The question to be determined, then, is whether or not there was a sufficient showing of probable fraud which if established in a trial upon the merits, with that certainty required in cases of fraud, would entitle appellee to recover. The question to be determined here is not whether fraud was established upon the hearing of the plea with that degree of certainty necessary to warrant recovery, but whether there was sufficient evidence upon the hearing to make a prima facie case, or to show a substantial controversy over the question of fraud, in which event the requirement of the venue statute is met. Bank v. Childs (Tex.Civ.App.)231 S.W. 807. This being an action for damages against a private corporation, based upon alleged fraudulent representations of appellant's agent, venue is properly laid in any county in which the cause of action or a part thereof arose, and, the alleged fraudulent representations having been made in San Patricio county, the cause of action necessarily arose, at least in part, in that county, and under the twenty-third exception venue lies in that county.

The judgment is affirmed.

On Motion for Rehearing.
Upon further consideration of the case the court has reached the conclusion that the evidence upon the pleaded issue of fraud is not such as to sustain the exception to the statute authorizing the maintenance of the suit in a county other than that of the defendant's residence. The effect of the evidence is that the soliciting agent of appellant represented to appellee that appellant was affiliated with Baylor University, and that by reason of this affiliation students successfully taking the first year college work in the San Marcos Baptist Academy were entitled to enter the second year classes at Baylor. Appellee and appellant entered into no enforceable contract in writing at the time this representation was made, although it was in reliance upon the representation that appellee, a few months later, sent his daughter to the San Marcos School, where she took the first year college work in expectation of entering the second year classes at Baylor upon her credits obtained at San Marcos. Appellee's daughter took the year's course at San Marcos and made the required grades, but, when at the succeeding year she sought to enter Baylor upon the credits obtained at San Marcos, Baylor declined to recognize the credits, and she was denied admission into the second year work there.

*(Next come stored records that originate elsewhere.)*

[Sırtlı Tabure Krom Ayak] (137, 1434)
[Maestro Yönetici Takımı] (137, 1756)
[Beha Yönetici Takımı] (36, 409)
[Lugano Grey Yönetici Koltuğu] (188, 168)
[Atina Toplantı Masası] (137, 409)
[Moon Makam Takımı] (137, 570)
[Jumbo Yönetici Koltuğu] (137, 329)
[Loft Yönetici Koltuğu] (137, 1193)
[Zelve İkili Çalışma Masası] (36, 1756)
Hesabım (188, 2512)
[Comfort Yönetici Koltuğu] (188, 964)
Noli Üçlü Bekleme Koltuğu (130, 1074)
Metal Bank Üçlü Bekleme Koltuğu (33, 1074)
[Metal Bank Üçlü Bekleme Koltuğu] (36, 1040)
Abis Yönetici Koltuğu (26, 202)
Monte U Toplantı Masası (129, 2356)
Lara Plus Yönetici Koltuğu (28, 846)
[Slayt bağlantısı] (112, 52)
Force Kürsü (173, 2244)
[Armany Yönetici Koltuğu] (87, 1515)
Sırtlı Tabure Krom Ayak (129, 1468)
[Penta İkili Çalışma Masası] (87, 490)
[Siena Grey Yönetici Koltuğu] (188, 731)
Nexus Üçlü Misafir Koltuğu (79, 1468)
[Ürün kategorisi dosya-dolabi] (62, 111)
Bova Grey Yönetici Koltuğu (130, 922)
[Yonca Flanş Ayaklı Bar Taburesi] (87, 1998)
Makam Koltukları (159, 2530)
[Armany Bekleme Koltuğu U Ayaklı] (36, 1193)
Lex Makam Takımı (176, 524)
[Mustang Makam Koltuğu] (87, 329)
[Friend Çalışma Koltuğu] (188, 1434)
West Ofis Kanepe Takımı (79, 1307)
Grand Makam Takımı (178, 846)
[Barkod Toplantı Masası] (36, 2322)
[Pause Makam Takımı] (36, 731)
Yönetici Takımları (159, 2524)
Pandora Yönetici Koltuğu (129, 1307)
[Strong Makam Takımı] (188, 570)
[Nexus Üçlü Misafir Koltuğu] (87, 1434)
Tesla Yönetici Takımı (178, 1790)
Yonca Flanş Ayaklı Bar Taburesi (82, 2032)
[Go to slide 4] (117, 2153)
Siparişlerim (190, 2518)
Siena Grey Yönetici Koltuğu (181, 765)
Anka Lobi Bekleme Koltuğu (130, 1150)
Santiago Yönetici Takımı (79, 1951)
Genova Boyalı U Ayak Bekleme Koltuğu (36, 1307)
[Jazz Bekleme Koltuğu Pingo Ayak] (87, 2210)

The undisputed evidence in the case excludes any contention of bad faith upon the part of the agent of the Academy in making the representation complained of, for that representation, in so far as it embraced a statement of fact, was wholly true at the time it was made, and, in so far as it was promissory, it was made in good faith and *629 with the full intention of performance, which condition deprived it of any element of fraud. The statement that the two schools were affiliated was true at the time, and it was without the connivance or consent or knowledge of the Academy that Baylor subsequently withdrew from the affiliation. These facts negative the charge of fraud upon the part of the Academy, and the trial court erred in retaining venue upon that charge.

The order overruling appellant's plea of privilege must be reversed. Appellant's motion for rehearing will be granted, and the judgment of the trial court reversed, with instruction to the clerk of that court to make up a transcript of all the orders made in the cause, certify thereto officially under the seal of the court, and transmit the same, with the original papers in the cause, to the clerk of the county court of Hays county.

Reversed and remanded, with instructions.